Segment Start: Recorded data

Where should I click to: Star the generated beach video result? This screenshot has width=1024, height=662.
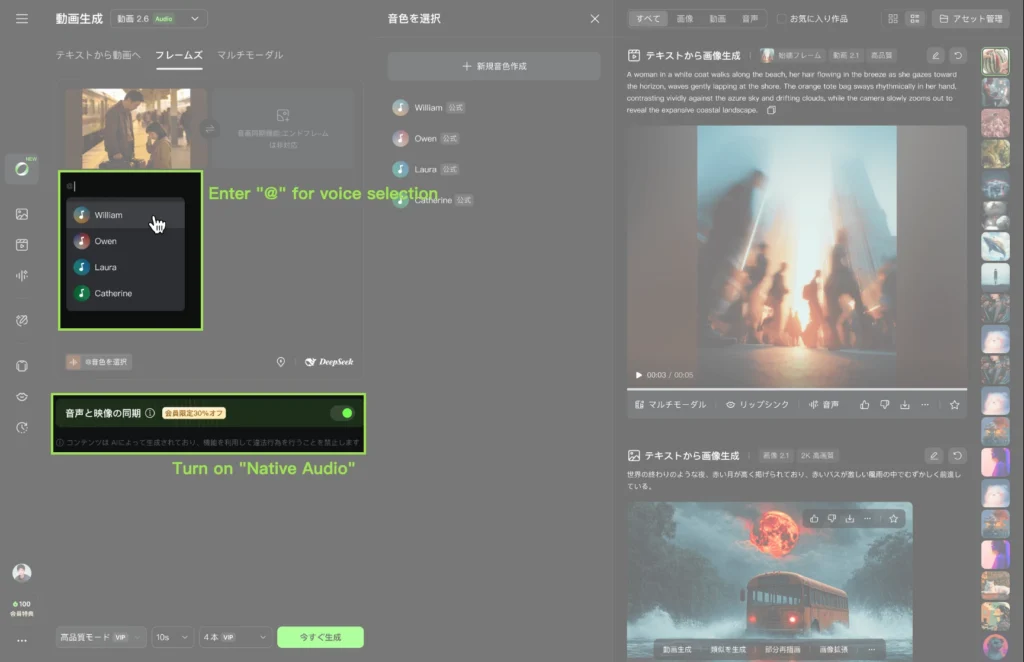tap(955, 404)
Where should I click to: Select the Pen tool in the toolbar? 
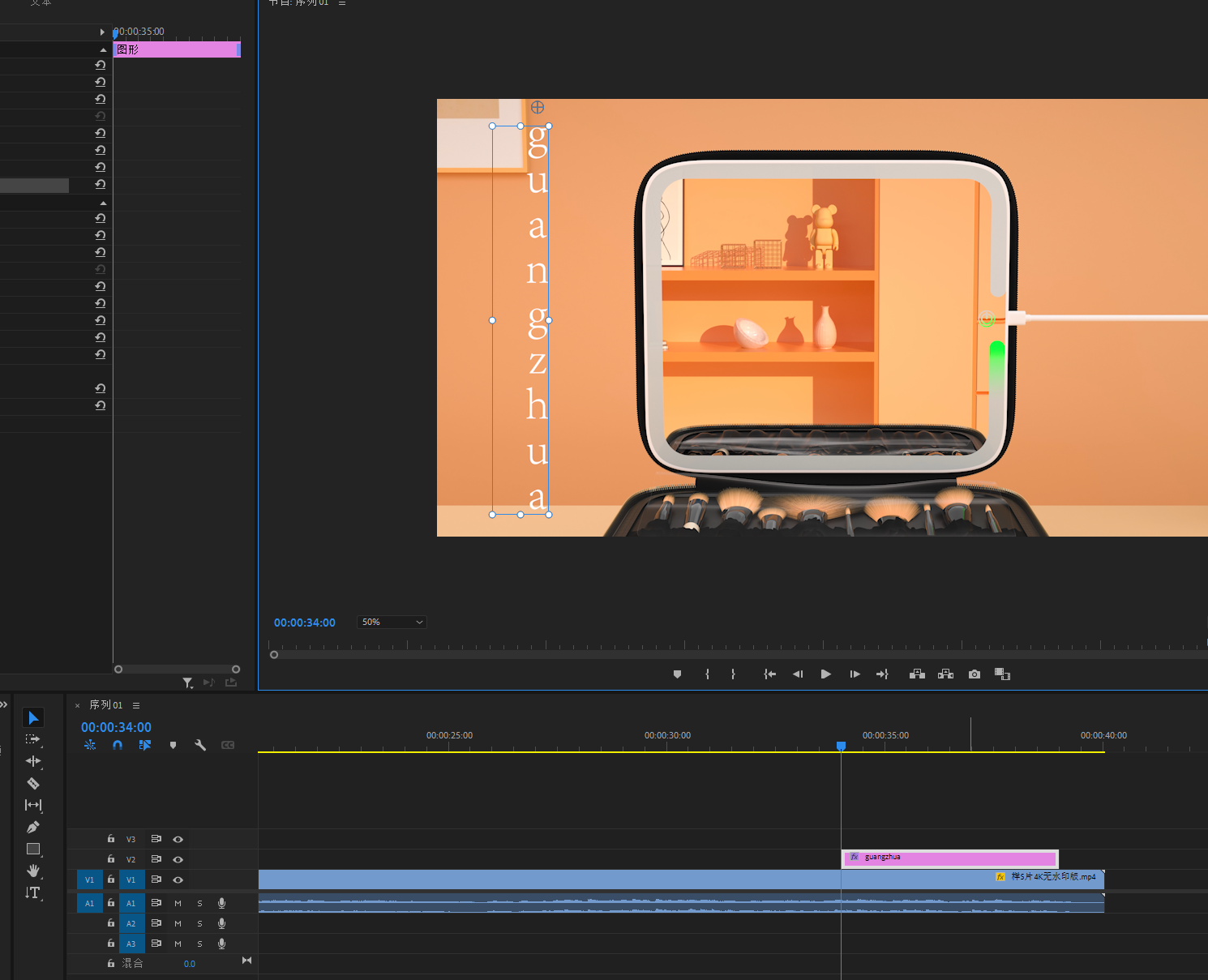point(33,828)
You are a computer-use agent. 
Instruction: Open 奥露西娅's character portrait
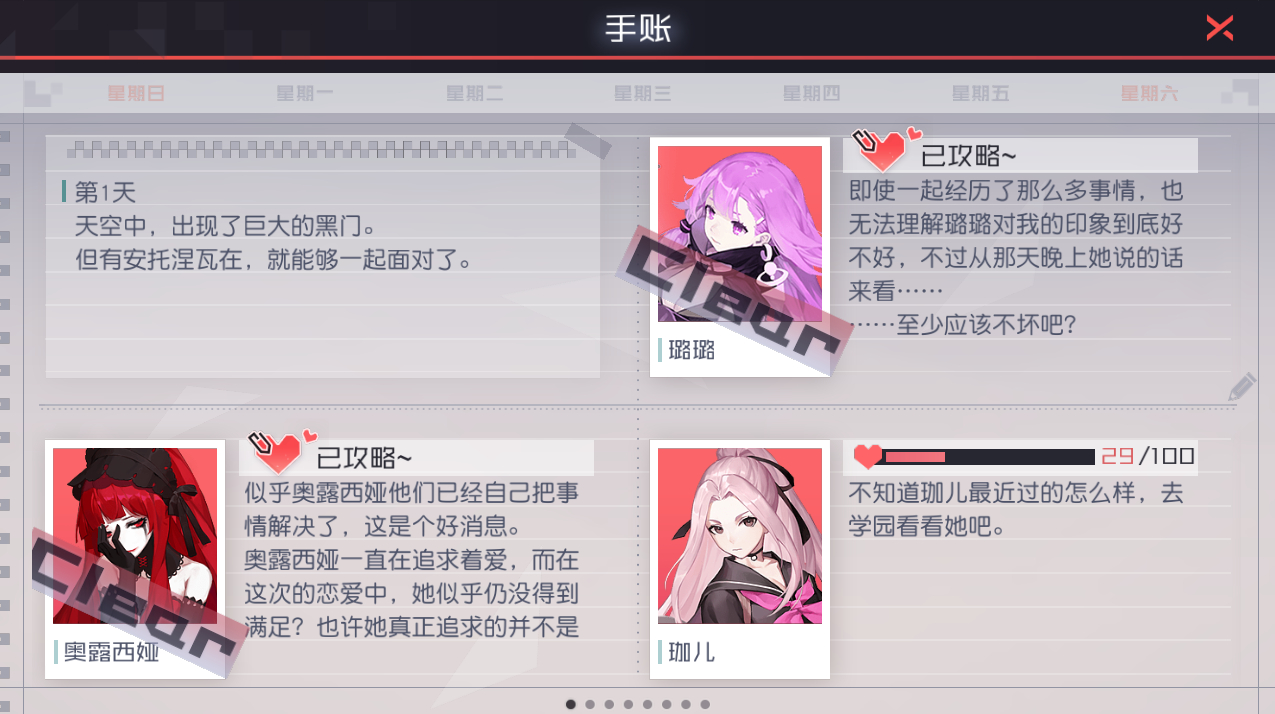click(x=135, y=536)
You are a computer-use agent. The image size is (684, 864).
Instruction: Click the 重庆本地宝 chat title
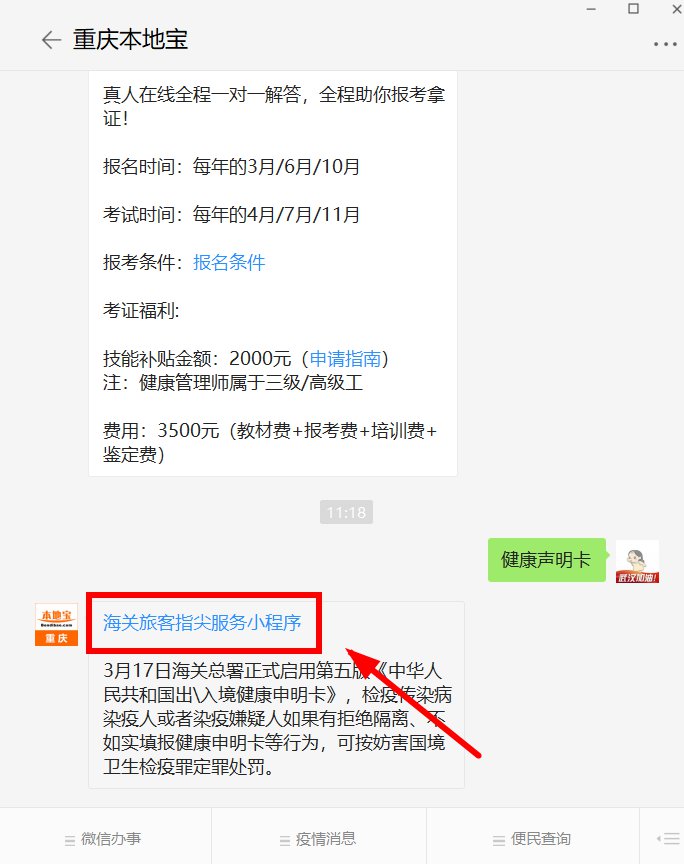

Segment End: Recorded data

- **What is being asked**: Please report how many lines of the entries above include "agent". Only the number is wanted.

- **Reply**: 2